Wednesday, June 5, 2013

Still Grieving

Today was one of those days that I am beyond thankful for a flexible job. I was struggling with some things already, and then I got an email saying that we still don't have a court date, and she has no idea when we will get one. I was sent over the edge, and had to come home.

As I was literally yelling over the phone with Kyle on the other end and tears streaming down my face he reminded me that I am still grieving in moments like these.

Words cannot describe how relieved we were when we got the news of baby T's birth father relinquishing his rights, and making that next big hurdle we had been waiting to get over. We are now waiting to get the news of when we will go to Ethiopia and meet our sweet little girl. During the times of waiting is still difficult though.

Most of this process is waiting, but during those wait times there has been a lot of grieving. The grieving time of knowing we would never have biological children and making that decision whole heartedly true on Feb. 16 with a hysterectomy. Along with waiting for 16 months to see our sweet girls face. We then waited for 6 weeks to be submitted to court, while other families actually passing us in the waiting period. Now, to waiting to hear of when we are to travel. During those times big events or holidays come up and we (probably me more than Kyle because I'm an emotional girl) grieve those times that our little girl is not with us.

Today is not a holiday, it is just a Wednesday, but I am grieving the fact that we have no end in sight of when we will get to meet our little one. I'm grieving because we are told one thing and other things happen. I'm grieving because there are so many babies in Ethiopia right now, and not as much help or 1:1 attention like I could give her. I'm grieving the fact that this has taken so long, and there still isn't an end.

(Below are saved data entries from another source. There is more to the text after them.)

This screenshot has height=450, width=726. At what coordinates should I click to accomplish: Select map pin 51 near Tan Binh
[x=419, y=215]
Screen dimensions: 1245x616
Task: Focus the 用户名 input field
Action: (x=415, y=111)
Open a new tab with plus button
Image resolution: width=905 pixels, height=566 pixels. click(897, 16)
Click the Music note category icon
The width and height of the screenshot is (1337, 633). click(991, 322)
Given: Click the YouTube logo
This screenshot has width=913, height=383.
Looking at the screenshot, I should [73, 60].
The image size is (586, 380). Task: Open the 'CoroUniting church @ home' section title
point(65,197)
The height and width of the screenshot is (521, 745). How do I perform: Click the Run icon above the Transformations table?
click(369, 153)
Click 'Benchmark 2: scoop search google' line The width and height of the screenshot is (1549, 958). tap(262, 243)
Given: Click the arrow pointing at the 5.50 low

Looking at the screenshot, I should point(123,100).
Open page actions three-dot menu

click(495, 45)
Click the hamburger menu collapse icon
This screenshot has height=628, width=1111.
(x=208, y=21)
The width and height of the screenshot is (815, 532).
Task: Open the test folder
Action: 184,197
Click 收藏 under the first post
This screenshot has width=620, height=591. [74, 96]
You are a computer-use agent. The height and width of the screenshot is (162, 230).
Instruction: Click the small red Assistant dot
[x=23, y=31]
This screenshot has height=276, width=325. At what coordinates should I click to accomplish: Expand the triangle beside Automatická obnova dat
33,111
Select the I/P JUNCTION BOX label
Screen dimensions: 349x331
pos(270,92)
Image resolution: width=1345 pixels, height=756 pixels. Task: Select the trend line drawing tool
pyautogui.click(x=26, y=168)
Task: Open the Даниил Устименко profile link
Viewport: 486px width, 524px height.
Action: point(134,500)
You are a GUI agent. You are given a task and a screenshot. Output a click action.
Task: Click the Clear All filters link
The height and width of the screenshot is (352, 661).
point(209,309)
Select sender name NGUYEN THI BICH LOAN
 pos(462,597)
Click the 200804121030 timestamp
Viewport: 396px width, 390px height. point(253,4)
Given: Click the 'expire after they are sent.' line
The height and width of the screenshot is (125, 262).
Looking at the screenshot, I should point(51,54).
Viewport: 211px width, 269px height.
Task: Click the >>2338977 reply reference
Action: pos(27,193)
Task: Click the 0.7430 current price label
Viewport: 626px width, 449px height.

I'm sure you're all thinking I'm impatient, and that' fine, because I am. But, think about waiting 2.5 years to see your 1st childs face, also knowing she is across the ocean and you have no idea when you get to meet her. That's not to say that every step of this hasn't been worth it, because if you haven't seen her yet, you'll understand when you do. She is the most beautiful thing in the world! If I had the chance to do it all over again, I would.

Today, I'm giving myself grace to be impatient and making the decision tomorrow to pick myself up and keep on moving. Not because I want to, but because I have to. I have to practie being strong now in the hardest times to be able to show my daughter how to be strong later.